07172019In evidenza:

Italia in recessione tecnica, dopo Conte l’Istat conferma

Ieri Conte ha ammesso che l’Italia è entrata in recessione tecnica: Considerando il -0,1% già certificato dall’istituto di statistica nel terzo trimestre, due periodi consecutivi con il segno meno davanti significano appunto recessione tecnica.

COS’È LA RECESSIONE TECNICA La recessione tecnica invece, si registra quando la variazione in negativo del Pil è tale per almeno due trimestri. Il termine “recessione” in linee generali è interpretato come una situazione di peggioramento dell’attività produttiva. Diversa dalla recessione tecnica è la recessione economica, cioè quando la variazione del Pil rispetto all’anno precedente è negativa di almeno un punto percentuale (inferiore all’1% si parla di crisi economica).

ANALISI DELLE CONSEGUENZE Oggi il Corriere della Sera analizza le conseguenze della recessione tecnica: “Il margine di manovra, già esiguo, si riduce ulteriormente anche se al Tesoro e a Palazzo Chigi si confida che la Ue, come prevedono le regole, tenga conto dell’impatto della congiuntura negativa sui conti pubblici e sul disavanzo, che è comunque lontano dal tetto massimo del 3%. ‘Non esiste parlare di manovra correttiva’ dicono, a scanso di equivoci, i tecnici del ministero dell’Economia. Lo stesso ministro, Giovanni Tria, si dimostra abbastanza fiducioso”. I dati sul Pil oltre a non essere rassicuranti avranno però certamente anche un impatto sui saldi di finanza pubblica, e quindi anche sul deficit concordato con l’Unione europea. Infatti il Governo ha stimato una crescita dell’1 per cento che potrebbe arrivare anche ad un + 1,5 per cento. Invece le previsioni di analisti ed organismi internazionali parlano di percentuali più basse e di una crescita debole per l’Italia. Il problema vero è che i settori portanti del Pil, come automotive ed edilizia, non promettono uno slancio nel 2019; il governo legastellato spera (soprattutto sul fronte M5s) che l’introduzione del reddito di cittadinanza dia un po’ di ossigeno ai consumi di base: una scommessa secondi molti, perché la portata di questa spinta, che potrebbe senz’altro esserci, sembra però molto contenuta e non tale da sorreggere il baricentro dell’industria italiana. Così la nuova manovra, nata solo un mese fa, mostra già le prime crepe.

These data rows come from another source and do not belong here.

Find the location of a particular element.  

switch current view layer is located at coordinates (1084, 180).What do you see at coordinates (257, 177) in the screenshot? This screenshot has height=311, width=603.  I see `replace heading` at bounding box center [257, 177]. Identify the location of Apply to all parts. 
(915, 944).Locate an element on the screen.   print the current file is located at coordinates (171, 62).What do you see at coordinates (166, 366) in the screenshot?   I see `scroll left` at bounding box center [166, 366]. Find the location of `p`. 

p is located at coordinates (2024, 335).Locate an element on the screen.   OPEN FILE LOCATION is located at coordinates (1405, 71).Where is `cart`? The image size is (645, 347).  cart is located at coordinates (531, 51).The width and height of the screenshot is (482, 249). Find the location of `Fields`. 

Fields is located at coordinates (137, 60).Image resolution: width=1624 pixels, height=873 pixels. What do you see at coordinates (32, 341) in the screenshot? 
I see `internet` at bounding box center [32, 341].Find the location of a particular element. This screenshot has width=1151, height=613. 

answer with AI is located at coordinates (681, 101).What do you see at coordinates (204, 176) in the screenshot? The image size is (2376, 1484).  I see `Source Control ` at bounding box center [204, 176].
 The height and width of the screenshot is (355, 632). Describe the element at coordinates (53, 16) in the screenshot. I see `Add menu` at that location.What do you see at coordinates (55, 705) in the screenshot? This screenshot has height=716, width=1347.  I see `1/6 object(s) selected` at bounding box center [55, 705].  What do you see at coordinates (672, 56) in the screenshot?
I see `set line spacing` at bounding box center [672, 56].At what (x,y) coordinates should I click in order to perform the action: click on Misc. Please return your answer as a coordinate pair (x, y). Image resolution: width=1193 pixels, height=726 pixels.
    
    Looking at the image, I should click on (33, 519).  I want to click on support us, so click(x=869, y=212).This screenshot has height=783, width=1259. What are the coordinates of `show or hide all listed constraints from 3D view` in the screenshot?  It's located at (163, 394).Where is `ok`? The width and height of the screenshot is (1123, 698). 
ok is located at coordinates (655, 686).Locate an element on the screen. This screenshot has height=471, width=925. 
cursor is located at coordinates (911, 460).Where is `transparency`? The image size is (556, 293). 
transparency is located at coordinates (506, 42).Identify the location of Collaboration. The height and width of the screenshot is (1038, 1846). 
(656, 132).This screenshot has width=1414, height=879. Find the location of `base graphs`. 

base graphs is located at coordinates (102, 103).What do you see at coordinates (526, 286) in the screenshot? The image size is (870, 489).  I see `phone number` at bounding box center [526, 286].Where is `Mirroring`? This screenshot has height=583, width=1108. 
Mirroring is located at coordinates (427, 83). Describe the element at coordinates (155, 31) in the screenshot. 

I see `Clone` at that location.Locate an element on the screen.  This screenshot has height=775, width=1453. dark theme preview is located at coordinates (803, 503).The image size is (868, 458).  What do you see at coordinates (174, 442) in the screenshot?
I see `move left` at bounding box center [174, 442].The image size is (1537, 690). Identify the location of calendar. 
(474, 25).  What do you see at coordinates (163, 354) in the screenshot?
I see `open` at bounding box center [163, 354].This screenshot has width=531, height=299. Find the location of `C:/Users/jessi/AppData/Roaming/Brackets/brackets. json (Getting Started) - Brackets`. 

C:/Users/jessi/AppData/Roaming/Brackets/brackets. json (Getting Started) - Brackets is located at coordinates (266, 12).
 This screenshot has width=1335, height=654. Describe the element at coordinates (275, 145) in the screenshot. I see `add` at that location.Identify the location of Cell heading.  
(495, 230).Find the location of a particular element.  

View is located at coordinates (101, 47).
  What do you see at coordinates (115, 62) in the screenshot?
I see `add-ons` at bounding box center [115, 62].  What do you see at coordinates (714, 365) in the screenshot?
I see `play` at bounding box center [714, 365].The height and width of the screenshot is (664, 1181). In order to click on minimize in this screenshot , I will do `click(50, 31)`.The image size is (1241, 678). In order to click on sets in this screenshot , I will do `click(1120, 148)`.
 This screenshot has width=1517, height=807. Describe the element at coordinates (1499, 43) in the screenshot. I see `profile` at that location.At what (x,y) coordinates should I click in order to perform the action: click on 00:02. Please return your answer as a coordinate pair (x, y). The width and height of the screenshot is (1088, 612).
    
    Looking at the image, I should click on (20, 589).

TRIA ESORTA A NON DRAMMATIZZARE. Giovanni Tria, ministro dell’Economia e delle Finanze italiano, non drammatizza. La stima in arrivo dall’Istat, ha detto da Washington, “riguarda il trimestre e non una proiezione del tasso medio annuo di crescita. Credo che anche se si arriverà alla famosa contrazione di 0,1% e quindi a una recessione tecnica, il problema è come rilanciare l’economia. Questo va fatto nell’ambito dell’evoluzione della congiuntura del ciclo europeo. Penso che anche gli altri Paesi, come la Germania, dovranno cercare di adottare politiche espansive”. Tria si è poi detto fiducioso che le tensioni commerciali non si aggraveranno ma “al contrario si riducano, perché questo sta agendo sulle aspettative” avendo un impatto negativo sull’andamento dell’economia globale ed europea.